The coupled effects of climate change, sea-level rise, and land sinking in estuaries/alluvial plains prone to inundation and flooding mean that reliable estimation of land movements/subsidence is becoming more crucial. During the last few decades, land subsidence has been monitored by precise and continuous geodetic measurements either from space or using terrestrial techniques. Among them, the Persistent Scaterrer Interferometry (PSInSAR) technique is used on the entire Belgian territory to detect, map and interpret the identified ground movements observed since 1992. Here the research focuses on one of the biggest cities in Belgium that became the second European harbour with giant docks and the deepening of the Scheldt river allowing the navigation of the largest container vessels. The areas along the embankments of the Scheldt river and the harbour facilities are associated to Holocene fluviatile deposits overlain by recent landfills. These sedimentary deposits and human-made landfills are affected by important and ongoing land subsidence phenomena. The land subsidence process is highlighted by an annual average Line of Sight (LOS) velocity of about −3.4 mm/year during the years 1992–2001 (ERS1/2 datasets), followed by an annual average LOS velocity of about −2.71 mm/year and −2.11 mm/year, respectively, during the years 2003–2010 (ENVISAT) and 2016–2019 (Sentinel 1A).
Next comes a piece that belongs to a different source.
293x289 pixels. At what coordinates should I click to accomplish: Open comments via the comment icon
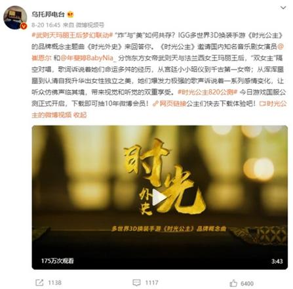click(136, 282)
The Synthetic Aperture Radar (SAR) imagery data indicate a progressive decrease in the average annual velocities on a global scale independently of important local variations in different districts along the Scheldt river. On the contrary, the city centre and the old historic centre of Antwerp are not affected by negative LOS velocities, indicating stable ground conditions. A geological interpretation of this difference in settlement behaviour between the different areas is provided.